Pour expliquer ce qui a conduit l'entreprise au bord du gouffre, M. Altman a déclaré que les gens s'inquiétaient des enjeux importants liés au développement d'une IA capable de surpasser l'intelligence humaine. "Je pense que tout cela a explosé", a-t-il déclaré lors d'un événement organisé à New York en décembre.

Certains chercheurs de l'OpenAI avaient annoncé une nouvelle percée de l'IA avant l'éviction de M. Altman, grâce à un modèle ultrasecret appelé Q* (prononcé Q-Star), comme l'a rapporté Reuters en novembre.

QU'EST-CE QUE CELA SIGNIFIE POUR 2024 ?

La saga de l'OpenAI soulève une question : l'avenir de l'IA et son impact sociétal continueront-ils à être débattus à huis clos, par quelques privilégiés de la Silicon Valley ?
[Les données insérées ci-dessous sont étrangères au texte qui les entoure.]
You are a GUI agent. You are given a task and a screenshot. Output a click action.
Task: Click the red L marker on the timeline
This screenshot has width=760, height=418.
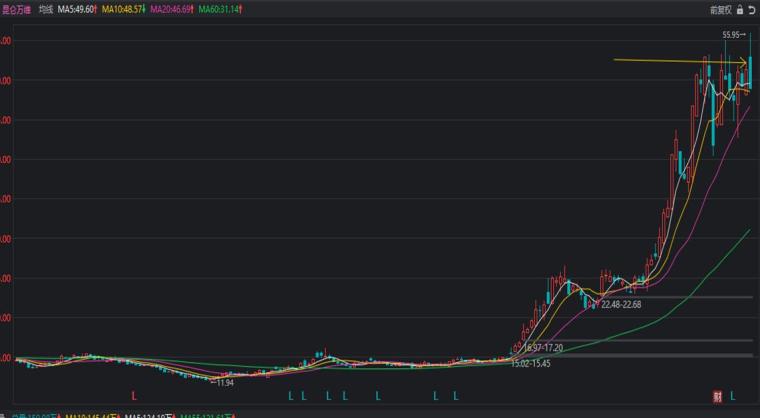(134, 396)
Les régulateurs, sous l'égide de l'Union européenne, sont déterminés à jouer un rôle de premier plan en 2024, avec un plan global visant à établir des garde-fous pour la technologie, sous la forme d'un Acte sur l'IA de l'Union européenne. Les détails du projet devraient être dévoilés dans les semaines à venir.

Ces règles, ainsi que d'autres en cours d'élaboration au Royaume-Uni et aux États-Unis, interviennent alors que le monde s'apprête à vivre la plus grande année électorale de son histoire, suscitant des inquiétudes quant à la désinformation générée par l'IA et ciblant les électeurs. Pour la seule année 2023, NewsGuard, une société qui a mis en place un système d'évaluation des sites d'information, a recensé 614 sites "non fiables" générés par l'IA dans 15 langues, de l'anglais à l'arabe en passant par le chinois.

Qu'elle soit bonne ou mauvaise, l'IA, qui a déjà été utilisée pour passer des appels téléphoniques lors de campagnes électorales aux États-Unis, devrait jouer un rôle de premier plan dans de nombreuses élections qui se dérouleront cette année.